Men! They didn't give up. My brother decided to show me up. Nothing new. He volunteered to give it a try. I think he was 12. We had just moved back from living in Oklahoma, and at this age he thought he was macho, about to start middle school. He knew he could get up on those skiis and he then could tease me the rest of the day, or the rest of my life. It was a ploy. A manipulation. My uncle threw him the skis and after a couple of tries, he was up! And I was getting agitated.
"Hey look at your brother," my uncle said. "It was easy for him. Come on you know you don't want him to be the only one." Uugghhh. Really! Ok fine. I was 14 and not to be out done here. To say I am competitive is to put it rather, mildly. I left my perch.
First of all I really didn't even want to get into the water. It was dark and deep and I knew I wouldn't be able to touch the bottom. Ok, I am not a great water baby like my brother. He is now a trained and certified diver. Whoopee. So I slid, gingerly, off the back of the boat. The water was so warm. Hot almost. Like bath water. My uncle dropped the skis into the water. They SAID they explained to me what to do, but,I beg to differ. So I leaned back in my life jacket, trying to figure out how in the world I would reach my feet to get those skis secure . In leaning backwards I accidentally rolled over...backwards into the water. Like a water ballerina doing a turn. I surfaced and tried again. They were all laughing at me from the back of the boat. "Where'd you go, Beth" My uncle said. "Doin' a little dance for us?" I did not find this amusing in the least! I finally got the skis on and looked for the ropes. This certainly did not feel very lady-like. I was missing my perch.
"OK, my uncle shouted, "you ready?" I felt my heart stop and my stomach drop like I had been pushed out of an airplane. "Here we go. I'm gonna speed it up. Just hold on and pull up." Oh Goody!
Yeah, right. Uh Huh. Just push me out of the air plane now. It would be easier. In that moment, I was so filled with fear, and such anger at my brother, whom I could see at the back of the boat, standing there laughing at me.
The boat sped up, the water rushed by and within seconds, my skis were off. And the boat kept going, faster and faster....and I WAS STILL HANGING ONTO THE ROPE FOR ALL OF DEAR LIFE AND LIMB!....like I would most certainly die if I let go. My uncle who was trying to "coach" me , and I use that word very lightly, was screaming something to me but with the waves and rush of water washing over my ears and face and eyes I could not make out what he was screaming. I was in my moment of death and had switched to survival mode. I do remember seeing my brother doubled over. At the time I thought he was weeping hysterically for me to be saved. I learned later he was hysterical....but not actually WEEPING.
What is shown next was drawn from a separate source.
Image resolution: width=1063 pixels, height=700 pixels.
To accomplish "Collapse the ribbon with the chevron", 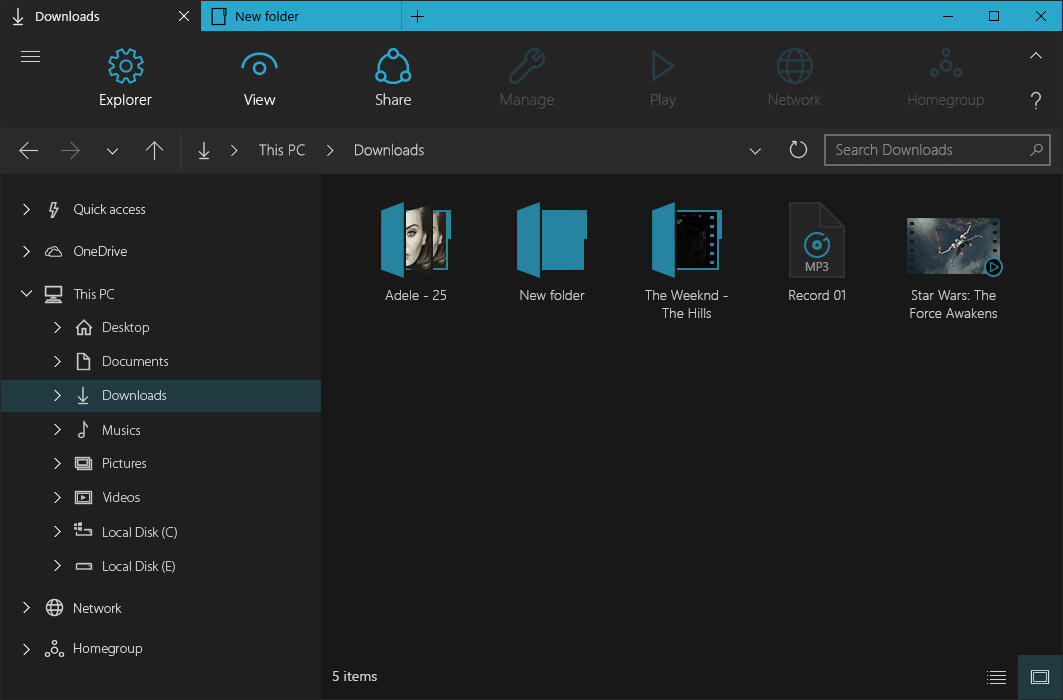I will [1036, 55].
The unbelievable thing, well beside the fact that I did not, in my moment of death, have sense enough to LET GO OF THE ROPES, is the fact that my uncle KEPT DRIVING THE BOAT!!! Faster and faster. No one told him I was skimming, at lightening speed on my stomach, down the Warrior River! I drank a lot of river that day. And while I LOVE that river, it really does not make for a delicious beverage. After what seemed like an eternity of body surfing, being dragged behind a boat holding onto ski ropes like death would be imminent if I let go, my uncle finally cut the engine. I was alive. Coughing and full of the river, but alive just the same. My uncle, the "coach", jumped into the river and swam over to me, shouting,"Good God, why didn't you just let go? What the hell?" I could not answer at the moment. I was coughing my head off and saying a prayer of thanks that I was actually alive. My uncle finally got over to me and, after seeing I was OK, said, "Beth, this might be proof that you have to be the stupidest person on earth! he was still laughing as he swam. Why did yo not just LET GO? I was yelling at you didn't you hear me tell you to let go?" I'M SORRY, I WAS BUSY DYING AND COULDN'T THINK! I know he meant well as he dragged me through the Warrior River back to the boat. They all had a fabulous laugh, and I returned to my perch, drenched with messy hair and, a very bruised ego.
Needless to say, I am not a skier to this day!
And I still love the Warrior River. Especially looking at it, writing about it, and watching it roll on by me, as the sun sets in all its misty, liquid, brilliance....while I am dry, and safe upon its shores.
Don't forget, Tuscaloosa sill needs your help. http://givetuscaloosa.com
Please give generously
Monday, May 2, 2011
TUSCALOOSA: A STORY OF RESILIENCE AND GRACE AFTER ONE OF THE WORST TORNADOES IN HISTORY
My Grandmother's neighborhood last summer |
My nephew Corey and me last summer |
My sister-in-law Joyce |
The helplessness one feels when so far away is painful beyond description. I wanted to run home immediately and volunteer. Flights out were the most expensive I have seen. I decided to raise as much money as I can and I will come home soon and be part of the re-building. I have to. I am running home to hug and soothe and be soothed and help. My job of raising my son is changing as he heads to college in August and when I kiss him goodbye, I will drive the 2300 miles to my sweet home Alabama and help Tuscaloosa. Because I love this place like no place else on Earth.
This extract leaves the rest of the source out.